Not everyone agrees, but I go by what we saw in That Which Survives. The antimatter valve is stuck open and the ship is racing and going to tear itself apart. Scotty crawls into a horizontal tube that appears to be parallel to the anti-matter stream. He is able to fix it and slow the ship. That implies to me a horizontal component. And then in Elaan of Troyius we find that the structure on the floor in main engineering holds dilithium crystals. So when you put the pieces together, they have a horizontal warp core on the deck below engineering. From the dialog and sets I have also assumed that the season 1 Engine Room is in the saucer and that object behind the grille is the auxilliary engergizer and the 2nd and 3rd season Engine Room is in the secondary hull and that one has the main energizer. The matter/anti-matter mix feeds to the energizers to power the ship. The one in the saucer can be supplemented by fusion reactors to power the saucer when separated. Many people mistake the TMP design to be the same as the TNG design, but in the TMP design, the matter/anti-matter reaction happens at the base of the vertical shaft. The shafts feed to the impulse deck and the warp Nacelles. We are not told what happens in the nacelles. From the TOS description there is something happening there as well. But we never get another description again until TNG. And there the reaction is entirely in the engineering hull and only plasma goes to the warp engines. So it really depends on how much you want to pay attention to every line of TOS dialog. If that is important, then that design had to have at least 3 reactors, one in the secondary hull and one in each nacelle (at a minimum). If you want to fit it in with the greater lineage of ships, then it had one warp core, horizontal, in the secondary hull. It is really your personal preference.
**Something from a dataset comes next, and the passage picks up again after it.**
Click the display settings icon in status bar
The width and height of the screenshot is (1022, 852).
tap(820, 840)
And that MSD is from Enterprise and was done by Doug Drexler. It is for a much larger ship than the 947 one all the older documentation gives. It straightens out the "Pipes" structure at the back of engineering and has those pipes go up to the nacelles. It has some nice details, but it gets many things wrong. I consider it a source of inspiration, but I've relied more on Jefferies cross section which shows a vertical structure going up three decks. But the reason I don't link that to the "pipes" is that for Phase II Jefferies had both something behind the grille and a verticle shaft. So I keep them separate for all TOS concepts.
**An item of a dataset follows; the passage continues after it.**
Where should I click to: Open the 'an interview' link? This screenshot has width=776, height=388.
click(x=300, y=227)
But there was a thread where this was debated endlessly and there were several camps that were mutually exclusive. I prefer to take TOS as separate, but part of the whole, and link to episodes that fit with later developments, but there are also many episodes where you get the impression that the powerful reaction is in the nacelles and that is where all the power is generated. Like the engine/propeller analogy above. Enterprise kind of established what an inclusive design lineage would be without mandating it. So when it comes to TOS and what it has to say, you can almost make it fit anything depending on what episodes you consider important.
 
And that MSD is from Enterprise and was done by Doug Drexler. It is for a much larger ship than the 947 one all the older documentation gives
Which I find interesting since I think he was proponent of the 289 meter length.
 
And that MSD is from Enterprise and was done by Doug Drexler. It is for a much larger ship than the 947 one all the older documentation gives.

It's not that much off. Counting pixels, the 289 meter length figure gives deck height of 2,2 - 2,5 meters from floor to ceiling, pretty close to the 8 feet or 2,4 meters from Matt Jefferies' original plans. Though the human figures are rather short.

Also, aren't all proper spaceships bigger on the inside?
 
Both the figures and features (rooms, shuttles, etc) are all scaled to about 10 foot deck heights. Plus the saucer has 11 decks. So the ship has to be around 1300' long to accomodate that scale interior.